# [Exercise goal]
Every line from the one with "How do I perform: Click the word" to the one with "You are a computer-use agent. Image resolution: width=379", including those two, is to be copied exactly; all other lines of the entries below are left out.

# [Data in this exercise]
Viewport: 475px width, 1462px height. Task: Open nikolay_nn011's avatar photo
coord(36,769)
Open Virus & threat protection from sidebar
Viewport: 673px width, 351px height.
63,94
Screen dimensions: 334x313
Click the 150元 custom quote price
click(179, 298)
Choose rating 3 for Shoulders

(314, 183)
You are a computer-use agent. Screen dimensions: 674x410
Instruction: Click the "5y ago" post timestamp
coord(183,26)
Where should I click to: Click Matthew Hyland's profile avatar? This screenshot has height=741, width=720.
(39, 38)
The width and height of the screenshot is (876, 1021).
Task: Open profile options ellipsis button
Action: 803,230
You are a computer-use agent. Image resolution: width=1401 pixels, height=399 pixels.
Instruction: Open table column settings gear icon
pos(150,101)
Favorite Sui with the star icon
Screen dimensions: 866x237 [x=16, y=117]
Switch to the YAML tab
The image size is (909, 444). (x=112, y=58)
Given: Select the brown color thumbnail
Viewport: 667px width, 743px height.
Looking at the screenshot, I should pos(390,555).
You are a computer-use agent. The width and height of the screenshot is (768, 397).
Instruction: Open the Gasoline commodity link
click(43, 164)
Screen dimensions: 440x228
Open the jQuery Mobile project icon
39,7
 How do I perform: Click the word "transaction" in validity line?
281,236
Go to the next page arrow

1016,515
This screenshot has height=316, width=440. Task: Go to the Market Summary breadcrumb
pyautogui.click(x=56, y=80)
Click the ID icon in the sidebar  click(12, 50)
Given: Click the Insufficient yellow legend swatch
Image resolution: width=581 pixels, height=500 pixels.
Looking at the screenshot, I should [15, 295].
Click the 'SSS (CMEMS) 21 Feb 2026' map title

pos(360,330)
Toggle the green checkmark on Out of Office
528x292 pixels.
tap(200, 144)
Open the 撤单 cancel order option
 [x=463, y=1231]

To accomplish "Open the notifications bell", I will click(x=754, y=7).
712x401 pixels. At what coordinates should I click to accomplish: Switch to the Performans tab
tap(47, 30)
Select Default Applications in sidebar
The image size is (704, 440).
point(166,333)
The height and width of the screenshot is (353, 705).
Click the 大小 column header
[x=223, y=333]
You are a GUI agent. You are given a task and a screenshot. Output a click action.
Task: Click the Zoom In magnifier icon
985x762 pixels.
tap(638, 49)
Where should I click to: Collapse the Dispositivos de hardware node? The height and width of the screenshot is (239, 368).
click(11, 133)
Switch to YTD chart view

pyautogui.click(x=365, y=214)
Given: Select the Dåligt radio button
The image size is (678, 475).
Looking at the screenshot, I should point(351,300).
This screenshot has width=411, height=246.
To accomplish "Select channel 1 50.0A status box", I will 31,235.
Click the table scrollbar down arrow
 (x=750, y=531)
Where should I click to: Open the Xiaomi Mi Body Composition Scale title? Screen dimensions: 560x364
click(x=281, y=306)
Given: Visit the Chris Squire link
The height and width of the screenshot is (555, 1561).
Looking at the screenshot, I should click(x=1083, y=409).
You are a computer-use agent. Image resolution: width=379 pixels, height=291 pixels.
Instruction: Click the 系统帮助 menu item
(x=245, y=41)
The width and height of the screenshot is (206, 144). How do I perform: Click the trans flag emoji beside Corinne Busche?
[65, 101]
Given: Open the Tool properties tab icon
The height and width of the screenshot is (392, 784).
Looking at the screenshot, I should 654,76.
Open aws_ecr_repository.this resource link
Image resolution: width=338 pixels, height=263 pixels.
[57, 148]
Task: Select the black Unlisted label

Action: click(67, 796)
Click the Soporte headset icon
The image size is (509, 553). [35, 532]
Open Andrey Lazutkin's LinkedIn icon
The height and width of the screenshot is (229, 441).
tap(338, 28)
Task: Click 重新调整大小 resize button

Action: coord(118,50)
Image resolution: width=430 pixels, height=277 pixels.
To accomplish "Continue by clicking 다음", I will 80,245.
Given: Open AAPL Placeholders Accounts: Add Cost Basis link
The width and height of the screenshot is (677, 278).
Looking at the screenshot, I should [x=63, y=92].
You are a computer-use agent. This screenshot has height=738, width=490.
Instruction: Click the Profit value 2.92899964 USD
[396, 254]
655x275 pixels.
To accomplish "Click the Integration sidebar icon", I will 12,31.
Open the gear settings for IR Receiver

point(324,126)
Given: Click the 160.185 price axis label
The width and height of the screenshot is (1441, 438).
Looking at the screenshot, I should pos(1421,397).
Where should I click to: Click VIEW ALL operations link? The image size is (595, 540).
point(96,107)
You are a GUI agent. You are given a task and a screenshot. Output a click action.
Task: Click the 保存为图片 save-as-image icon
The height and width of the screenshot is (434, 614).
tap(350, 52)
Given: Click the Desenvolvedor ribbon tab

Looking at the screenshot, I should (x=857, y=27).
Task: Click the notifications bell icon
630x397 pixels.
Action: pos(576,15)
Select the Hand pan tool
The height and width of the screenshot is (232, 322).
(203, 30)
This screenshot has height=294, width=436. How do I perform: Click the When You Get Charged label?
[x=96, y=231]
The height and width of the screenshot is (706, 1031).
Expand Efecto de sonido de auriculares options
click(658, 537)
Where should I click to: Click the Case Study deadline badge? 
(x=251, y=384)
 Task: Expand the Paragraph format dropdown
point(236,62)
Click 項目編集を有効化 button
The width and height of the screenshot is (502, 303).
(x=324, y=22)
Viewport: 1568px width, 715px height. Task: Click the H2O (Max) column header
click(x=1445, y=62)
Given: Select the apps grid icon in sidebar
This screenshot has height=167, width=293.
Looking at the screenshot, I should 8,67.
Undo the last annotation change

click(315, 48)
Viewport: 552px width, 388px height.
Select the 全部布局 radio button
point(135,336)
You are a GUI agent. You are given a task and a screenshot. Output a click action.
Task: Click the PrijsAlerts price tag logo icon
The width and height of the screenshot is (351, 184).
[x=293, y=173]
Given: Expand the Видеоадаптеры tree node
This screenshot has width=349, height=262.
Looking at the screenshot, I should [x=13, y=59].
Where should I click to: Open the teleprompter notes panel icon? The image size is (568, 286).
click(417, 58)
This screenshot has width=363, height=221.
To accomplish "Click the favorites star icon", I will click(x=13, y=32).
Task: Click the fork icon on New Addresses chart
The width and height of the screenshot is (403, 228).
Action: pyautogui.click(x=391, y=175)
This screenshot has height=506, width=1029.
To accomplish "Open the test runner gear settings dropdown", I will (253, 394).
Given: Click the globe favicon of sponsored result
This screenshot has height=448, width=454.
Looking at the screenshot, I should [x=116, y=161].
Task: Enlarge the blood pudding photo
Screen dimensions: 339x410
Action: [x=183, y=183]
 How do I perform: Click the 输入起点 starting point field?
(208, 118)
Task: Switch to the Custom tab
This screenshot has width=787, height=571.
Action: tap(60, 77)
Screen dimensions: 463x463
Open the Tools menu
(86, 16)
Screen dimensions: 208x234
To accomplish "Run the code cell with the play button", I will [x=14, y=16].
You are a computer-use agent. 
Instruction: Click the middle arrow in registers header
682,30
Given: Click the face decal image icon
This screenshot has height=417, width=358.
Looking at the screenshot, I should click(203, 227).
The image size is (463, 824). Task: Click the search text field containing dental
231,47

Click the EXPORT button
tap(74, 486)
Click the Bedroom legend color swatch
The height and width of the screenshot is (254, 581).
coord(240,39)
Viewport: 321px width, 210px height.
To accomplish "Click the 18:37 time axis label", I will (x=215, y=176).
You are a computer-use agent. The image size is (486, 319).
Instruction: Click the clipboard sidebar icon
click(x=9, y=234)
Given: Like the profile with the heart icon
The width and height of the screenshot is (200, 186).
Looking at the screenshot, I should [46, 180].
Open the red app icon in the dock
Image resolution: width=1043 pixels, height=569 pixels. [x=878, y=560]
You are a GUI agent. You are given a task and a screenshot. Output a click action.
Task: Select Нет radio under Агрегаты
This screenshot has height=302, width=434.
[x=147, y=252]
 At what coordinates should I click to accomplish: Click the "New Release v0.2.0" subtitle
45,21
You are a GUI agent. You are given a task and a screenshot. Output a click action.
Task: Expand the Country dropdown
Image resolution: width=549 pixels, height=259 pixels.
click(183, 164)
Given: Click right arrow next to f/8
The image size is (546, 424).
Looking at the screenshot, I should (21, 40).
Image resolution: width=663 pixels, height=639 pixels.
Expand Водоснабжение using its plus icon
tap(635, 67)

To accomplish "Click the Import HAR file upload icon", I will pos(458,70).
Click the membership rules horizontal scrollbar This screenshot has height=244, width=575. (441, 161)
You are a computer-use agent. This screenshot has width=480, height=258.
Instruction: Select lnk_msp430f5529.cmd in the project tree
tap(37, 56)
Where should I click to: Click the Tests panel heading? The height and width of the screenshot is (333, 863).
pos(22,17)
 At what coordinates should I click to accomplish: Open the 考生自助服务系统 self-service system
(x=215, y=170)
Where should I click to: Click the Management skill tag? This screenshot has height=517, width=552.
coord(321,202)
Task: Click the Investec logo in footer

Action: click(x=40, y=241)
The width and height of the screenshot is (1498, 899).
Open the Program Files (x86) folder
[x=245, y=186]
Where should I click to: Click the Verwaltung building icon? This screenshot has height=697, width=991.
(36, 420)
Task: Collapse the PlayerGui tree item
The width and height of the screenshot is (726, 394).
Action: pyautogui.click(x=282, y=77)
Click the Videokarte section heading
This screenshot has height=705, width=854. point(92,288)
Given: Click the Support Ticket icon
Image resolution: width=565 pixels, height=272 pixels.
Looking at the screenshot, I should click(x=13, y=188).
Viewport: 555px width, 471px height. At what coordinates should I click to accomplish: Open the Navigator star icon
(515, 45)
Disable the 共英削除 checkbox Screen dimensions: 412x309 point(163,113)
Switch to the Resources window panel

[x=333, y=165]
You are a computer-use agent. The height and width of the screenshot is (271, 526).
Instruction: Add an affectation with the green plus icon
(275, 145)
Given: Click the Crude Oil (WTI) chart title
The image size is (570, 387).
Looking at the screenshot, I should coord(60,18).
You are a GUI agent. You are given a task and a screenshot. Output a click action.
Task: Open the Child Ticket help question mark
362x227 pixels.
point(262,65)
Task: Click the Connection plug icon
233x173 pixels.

# [Finished exercise]
 How do I perform: Click the word "transaction" in validity line?
281,236
Go to the next page arrow

1016,515
This screenshot has height=316, width=440. Task: Go to the Market Summary breadcrumb
pyautogui.click(x=56, y=80)
Click the ID icon in the sidebar  click(12, 50)
Given: Click the Insufficient yellow legend swatch
Image resolution: width=581 pixels, height=500 pixels.
Looking at the screenshot, I should [15, 295].
Click the 'SSS (CMEMS) 21 Feb 2026' map title

pos(360,330)
Toggle the green checkmark on Out of Office
528x292 pixels.
tap(200, 144)
Open the 撤单 cancel order option
 [x=463, y=1231]

To accomplish "Open the notifications bell", I will click(x=754, y=7).
712x401 pixels. At what coordinates should I click to accomplish: Switch to the Performans tab
tap(47, 30)
Select Default Applications in sidebar
The image size is (704, 440).
point(166,333)
The height and width of the screenshot is (353, 705).
Click the 大小 column header
[x=223, y=333]
You are a GUI agent. You are given a task and a screenshot. Output a click action.
Task: Click the Zoom In magnifier icon
985x762 pixels.
tap(638, 49)
Where should I click to: Collapse the Dispositivos de hardware node? The height and width of the screenshot is (239, 368).
click(11, 133)
Switch to YTD chart view

pyautogui.click(x=365, y=214)
Given: Select the Dåligt radio button
The image size is (678, 475).
Looking at the screenshot, I should point(351,300).
This screenshot has width=411, height=246.
To accomplish "Select channel 1 50.0A status box", I will 31,235.
Click the table scrollbar down arrow
 (x=750, y=531)
Where should I click to: Open the Xiaomi Mi Body Composition Scale title? Screen dimensions: 560x364
click(x=281, y=306)
Given: Visit the Chris Squire link
The height and width of the screenshot is (555, 1561).
Looking at the screenshot, I should click(x=1083, y=409).
You are a computer-use agent. Image resolution: width=379 pixels, height=291 pixels.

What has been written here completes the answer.